● Element and text location data:
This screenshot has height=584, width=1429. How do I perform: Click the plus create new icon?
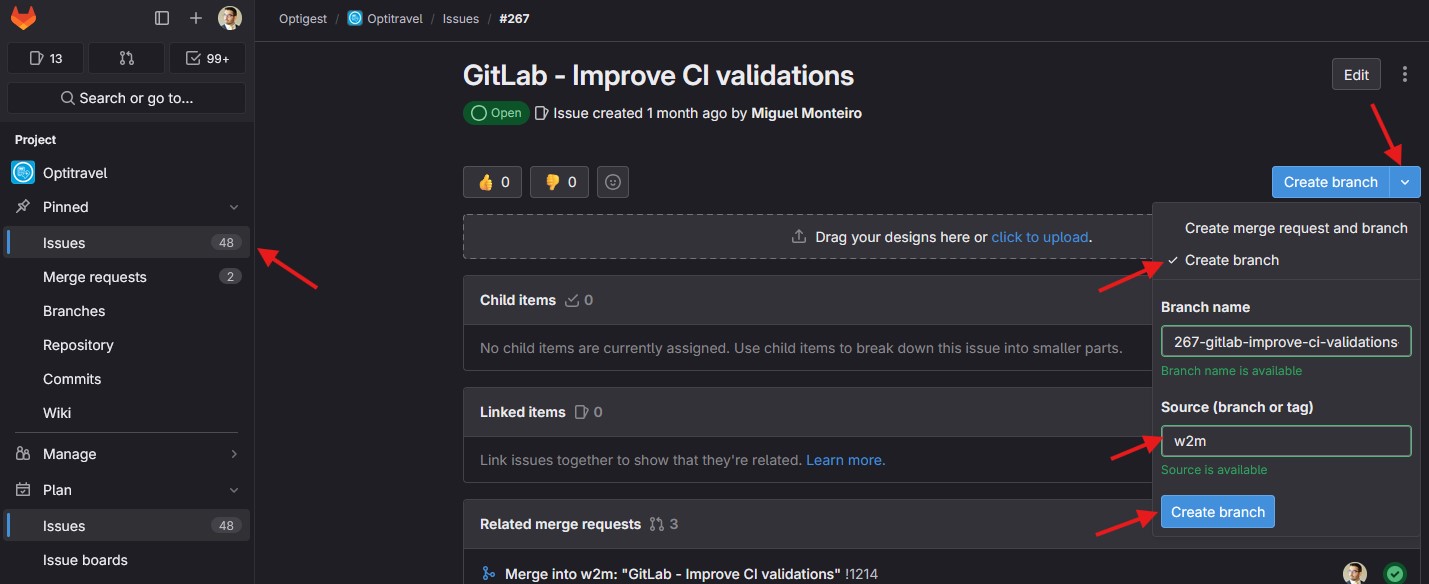196,18

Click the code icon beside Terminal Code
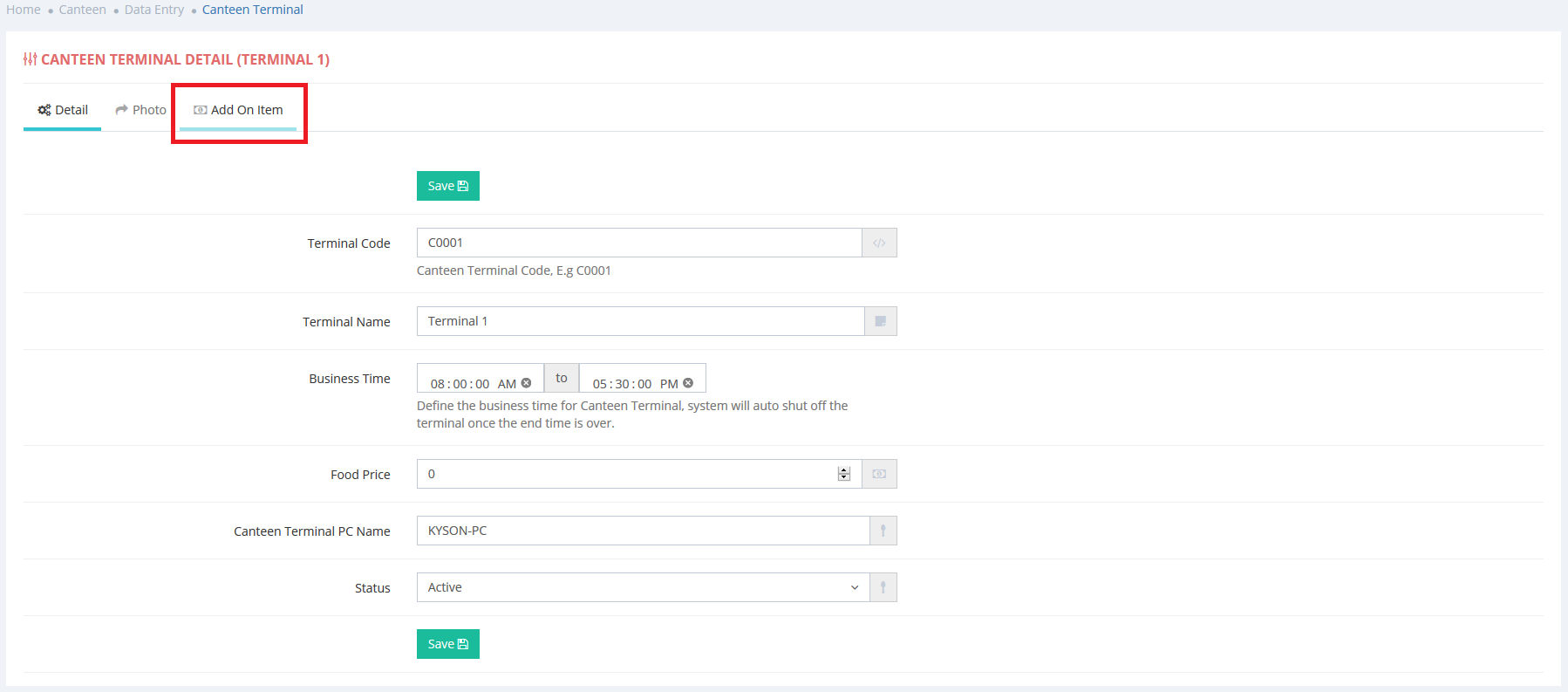[879, 243]
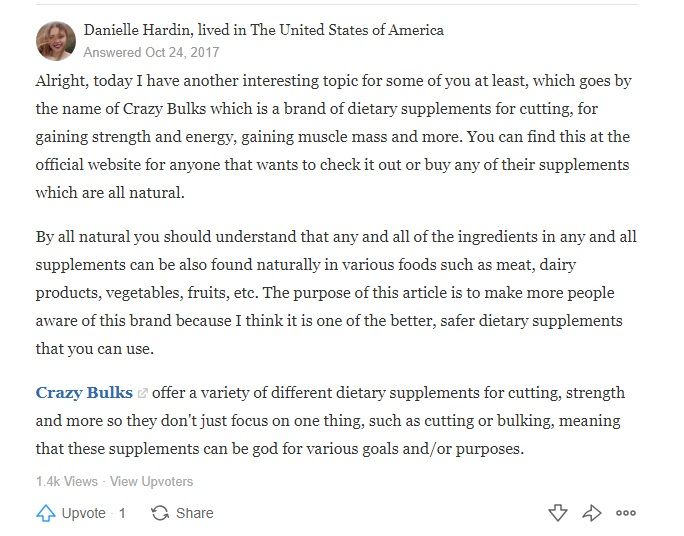Open Danielle Hardin's profile picture
The height and width of the screenshot is (536, 684).
[56, 41]
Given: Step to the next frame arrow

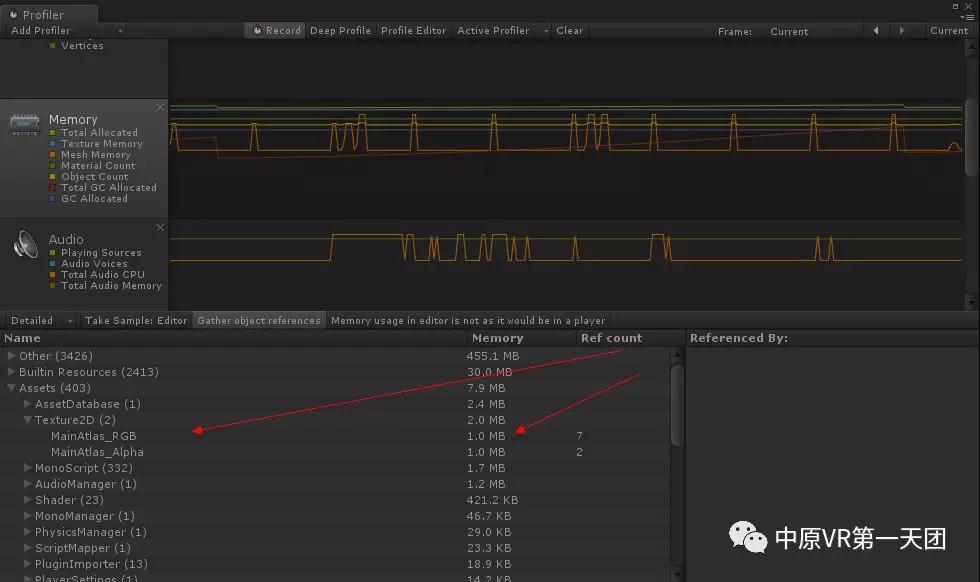Looking at the screenshot, I should pyautogui.click(x=902, y=31).
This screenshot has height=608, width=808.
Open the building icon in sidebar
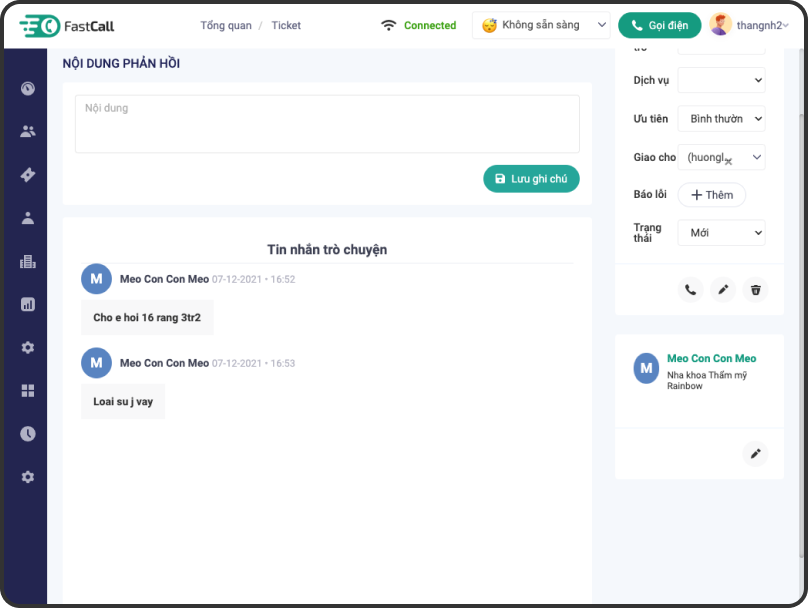click(x=28, y=261)
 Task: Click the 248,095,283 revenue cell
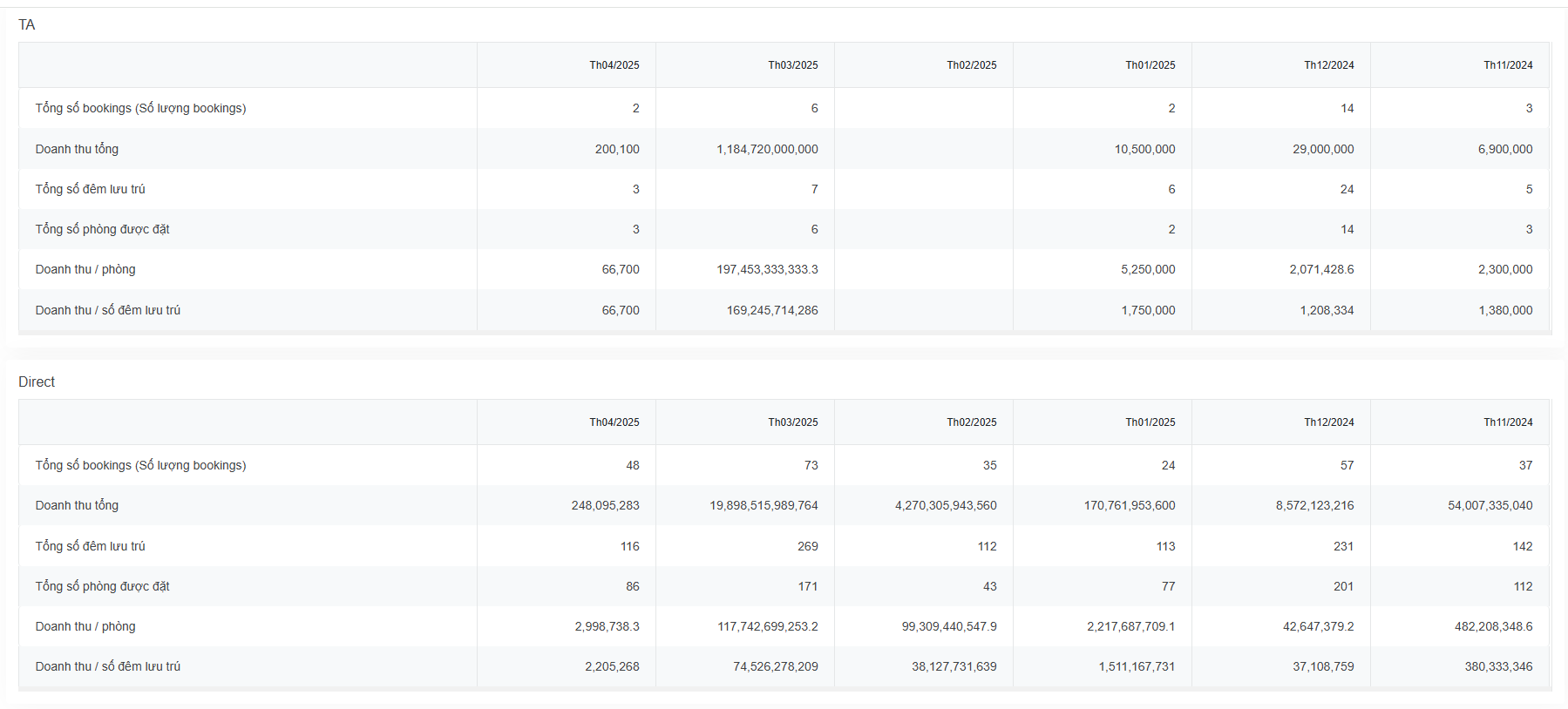(605, 505)
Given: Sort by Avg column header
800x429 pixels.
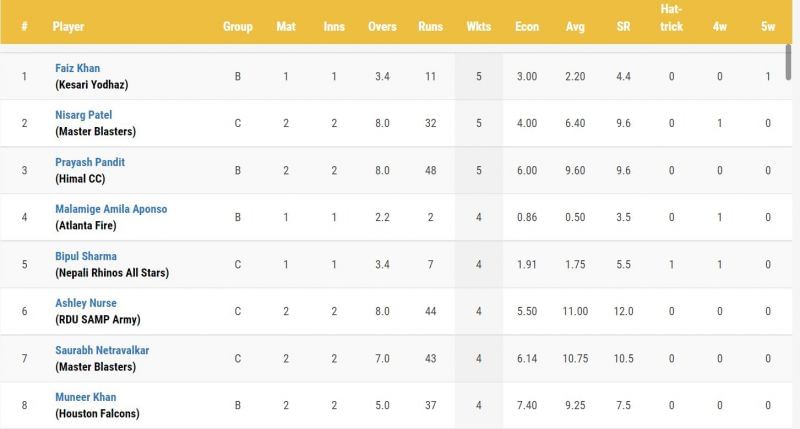Looking at the screenshot, I should coord(575,27).
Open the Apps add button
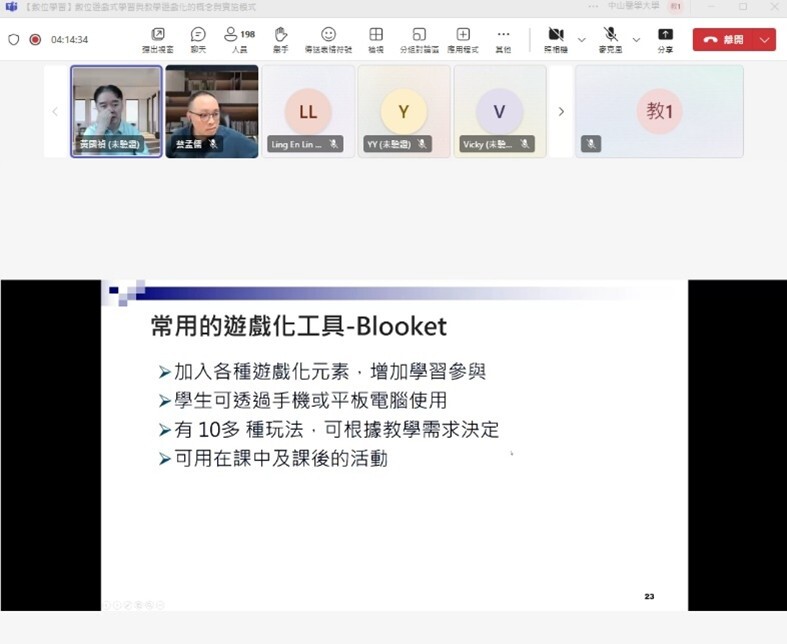Image resolution: width=787 pixels, height=644 pixels. [463, 39]
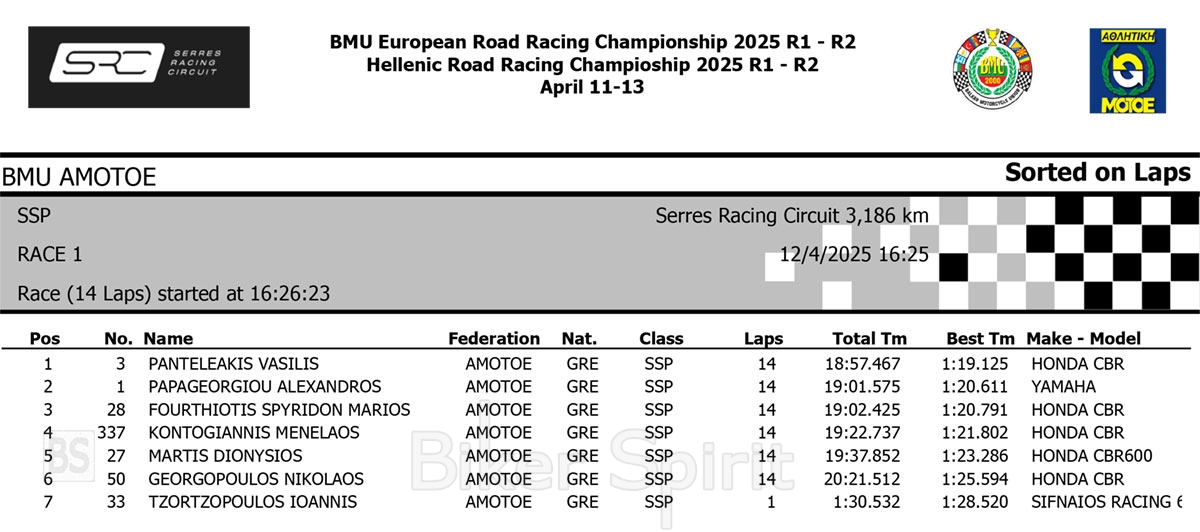This screenshot has width=1200, height=532.
Task: Click the Make - Model column header
Action: point(1083,339)
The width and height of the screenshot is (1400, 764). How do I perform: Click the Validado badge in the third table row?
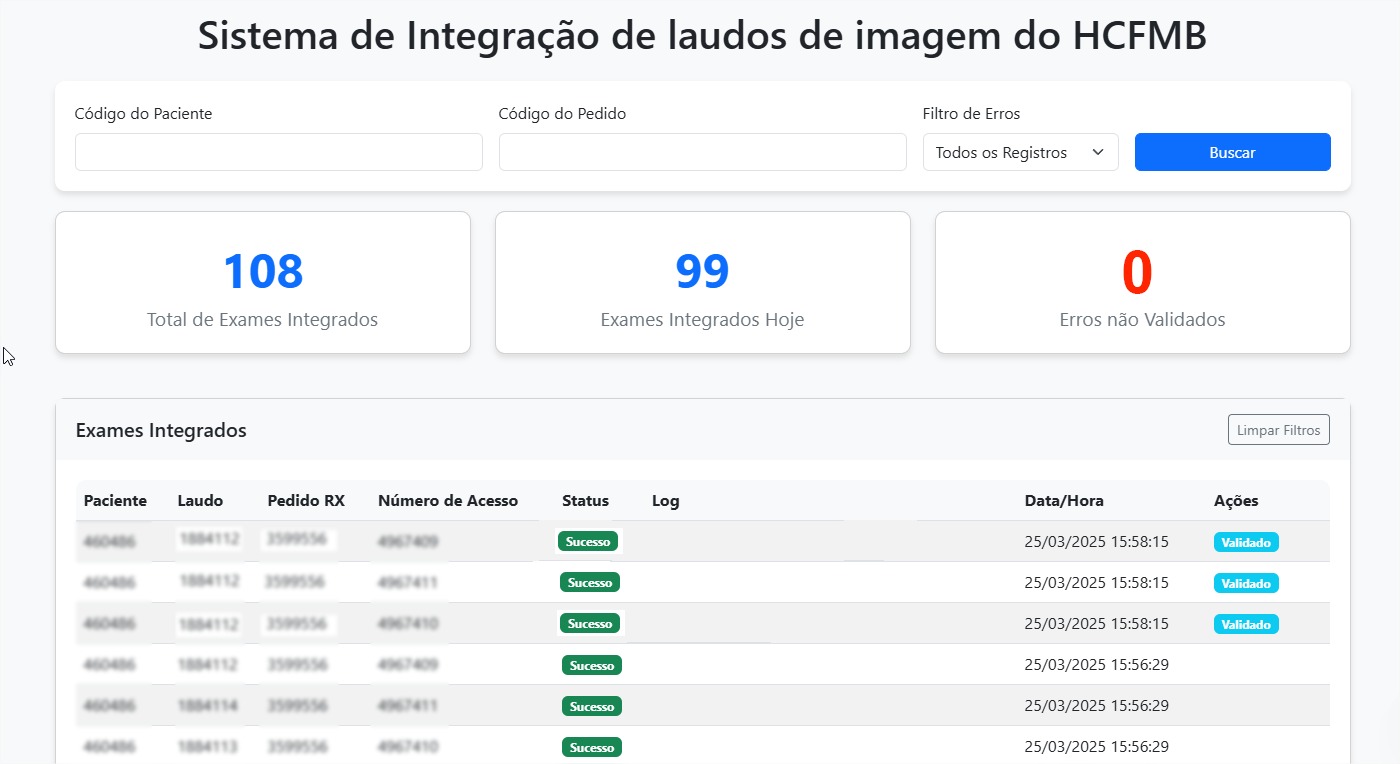pyautogui.click(x=1246, y=624)
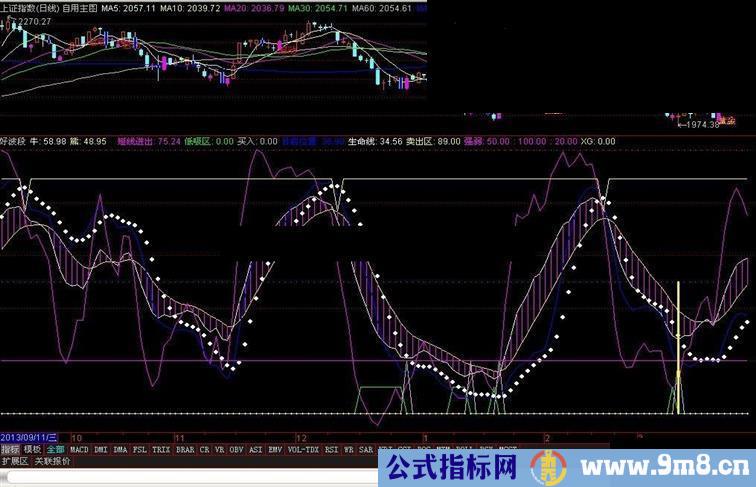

● Task prompt: Please reproduce every one of the rows above word for word, leaving the pictures out.

● Output for this task:
This screenshot has height=584, width=1429. How do I perform: Click the plus create new icon?
196,18

Click the code icon beside Terminal Code
[879, 243]
Open Danielle Hardin's profile picture
The height and width of the screenshot is (536, 684).
[56, 41]
Given: Step to the next frame arrow

Looking at the screenshot, I should pyautogui.click(x=902, y=31).
This screenshot has height=608, width=808.
Open the building icon in sidebar
click(x=28, y=261)
 Task: Click the 248,095,283 revenue cell
(605, 505)
Given: Sort by Avg column header
800x429 pixels.
Looking at the screenshot, I should coord(575,27).
Open the Apps add button
Image resolution: width=787 pixels, height=644 pixels. [463, 39]
This screenshot has width=1200, height=532.
Task: Click the Make - Model column header
Action: point(1083,339)
The width and height of the screenshot is (1400, 764). How do I perform: Click the Validado badge in the third table row?
pyautogui.click(x=1246, y=624)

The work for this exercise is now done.